He stood outside as she came through the curtain of water, leaning on her stick. Then he began walking a few paces ahead of her toward the path.

“It will rain,” said her son.

“Is it far?”

“Three days,” he said, looking at her old legs.

She nodded. Then she noticed the old man sitting on the stone. He had an expression of deep surprise on his face, as if a miracle had just occurred. His mouth was open as he stared at the old woman. When they came opposite the rock he peered more intently than ever into her face. She pretended not to notice him. As they picked their way carefully downhill along the stony path, they heard the old man’s thin voice behind them, carried by the wind.

“Good-bye.”

“Who is that?” said her son.

“I don’t know.”

Her son looked back at her darkly.

“You’re lying,” he said.

The Fourth Day Out from Santa Cruz

Ramón signed on at Cádiz.

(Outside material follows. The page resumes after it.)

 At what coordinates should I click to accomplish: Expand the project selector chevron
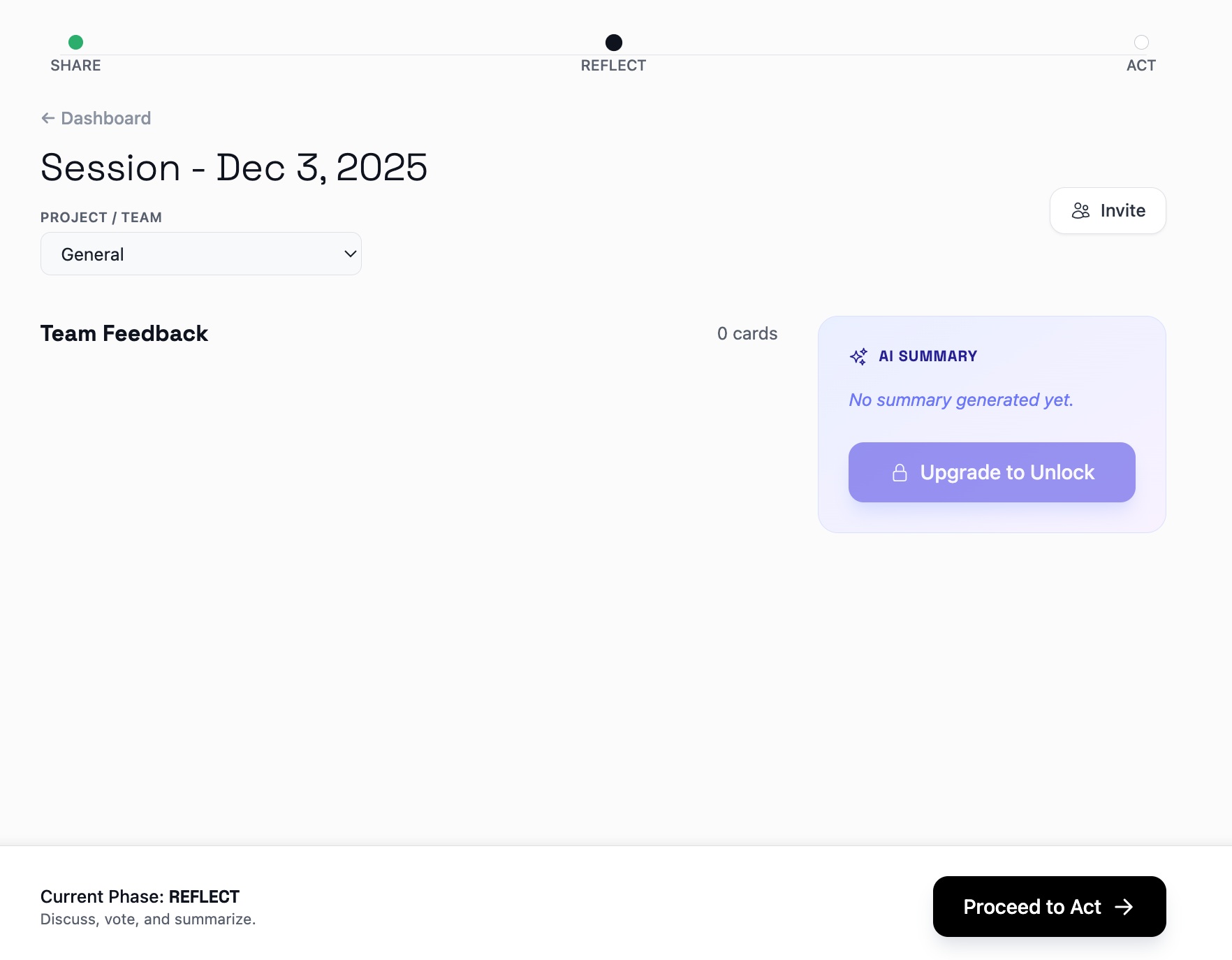(x=351, y=254)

The ship’s first call was at Santa Cruz de Tenerife, a day and a half out. They put in at night, soon after dark. Floodlights around the harbor illumined the steep bare mountains and made them grass-green against the black sky. Ramón stood at the rail, watching. “It must have been raining here,” he said to a member of the crew standing beside him. The man grunted, looking not at the green slopes unnaturally bright in the electric glare, but at the lights of the town ahead. “Very green,” went on Ramon, a little less certainly; the man did not even grunt in reply.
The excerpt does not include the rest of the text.